Intérêt de cet hommage, les trois modèles fabriqués sont présents sur le salon (3). Le pilote lui-même est dignement célébré avec trois modèles emblématiques : la Bugatti 59/50B de 1939 avec laquelle il gagna la Coupe de Paris en 1945, offrant ainsi à Bugatti sa toute dernière victoire, l’Alfetta 308 de 1938 avec laquelle le Français enleva plusieurs Grands Prix entre 1946 et 1948 (4), et la Gordini T15 qui lui apportera le meilleur avec des victoires, mais aussi, hélas, le pire avec la mort rencontrée sur les bords du circuit de Palermo à Buenos Aires.
A quelques mètres de là, c’est un coup de chapeau au plus génial des préparateurs italien qui est donné par le salon. Né en Autriche il y a 110 ans, Karl Abarth, plus connu sous le nom de Carlo Abarth, collabora avec Porsche et Cisitalia avant d’ouvrir sa propre officine en 1949 à Turin. Le fameux blason au scorpion sur fond rouge et jaune va devenir synonyme d’amélioration significative des performances sur beaucoup de petites voitures, mais aussi de présence sur les circuits avec des modèles de la marque.
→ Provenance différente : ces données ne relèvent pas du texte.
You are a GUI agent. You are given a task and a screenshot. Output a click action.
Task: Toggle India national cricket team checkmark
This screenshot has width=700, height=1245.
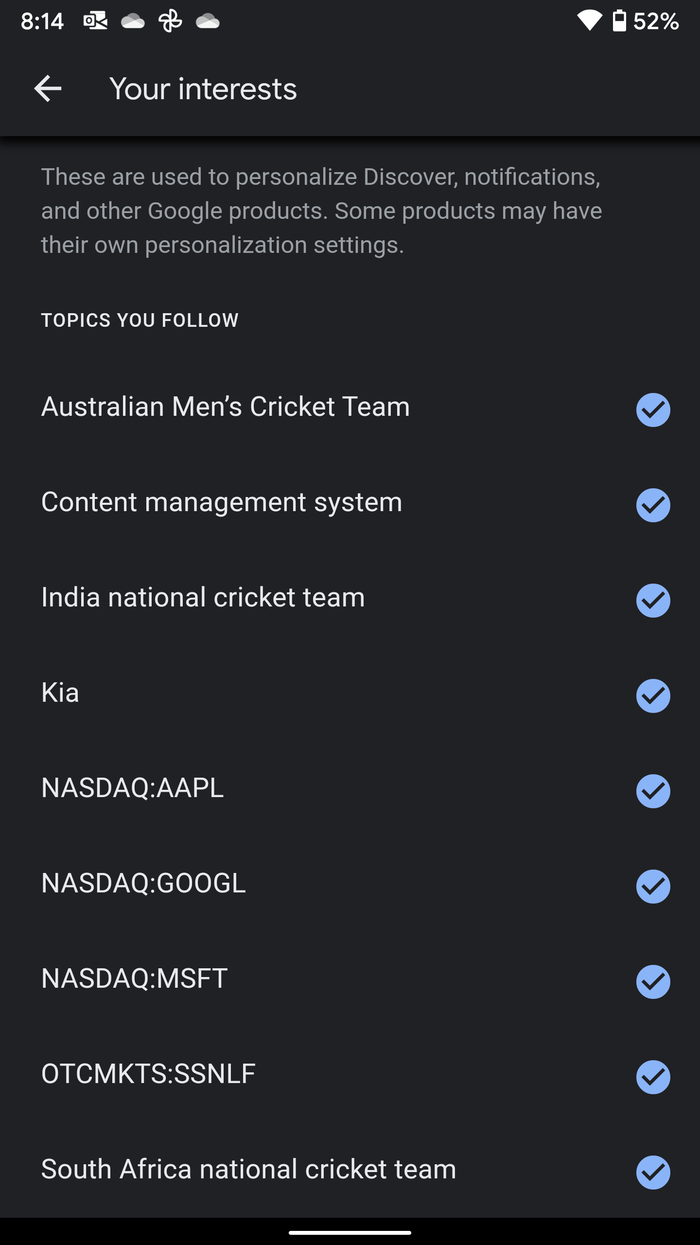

Sur un grand espace divisé en deux, la collection Engelbert Möll offre un nombre intéressant et varié d’entre eux, allant des protos 2 ou 3 litres aux « bombinettes » issues de Fiat en passant par les voitures de records, car, en véritable touche-à-tout, le constructeur turinois a aussi titillé les chronomètres dans plusieurs catégories.
Il y a évidemment bien d’autres choses à déguster dans ce Rétromobile 2018, mais en trois heures de soirée « presse », c’était ce qui me paraissait prioritaire à montrer. Après un petit bonjour aux amis du Tourisme en Limousin (Hall 1/2 – allez, un peu de pub !), il était temps pour moi de regagner mes Yvelines enneigées. Deux heures plus tard, je touchai au but, véritablement pas fâché d’avoir triomphé de tous les pièges de la circulation de la banlieue parisienne engluée un soir de neige intensive. Quand j’ai entendu le lendemain que des gens avaient passé la nuit dans leur bagnole sur la N118, je me dis que j’avais eu du pot, finalement !
Consultez également l’article complet de notre visite au Retromobile Paris 2018.
(1) https://www.classiccourses.fr/2015/02/retromobile-2015-la-wimille/
(2) https://www.classiccourses.fr/2015/06/lautre-wimille/
(3) La JPW 01 du Musée de Reims, la JPW 02 du Musée Malartre de Rochetaillée, et la JPW 03 de la Cité de l’Automobile de Mulhouse.
(4) Rappelons qu’en 1948 si le championnat du monde des pilotes avait existé, Wimille aurait eu la couronne grâce à ses succès avec l’Alfetta, la version réactualisée en 1948.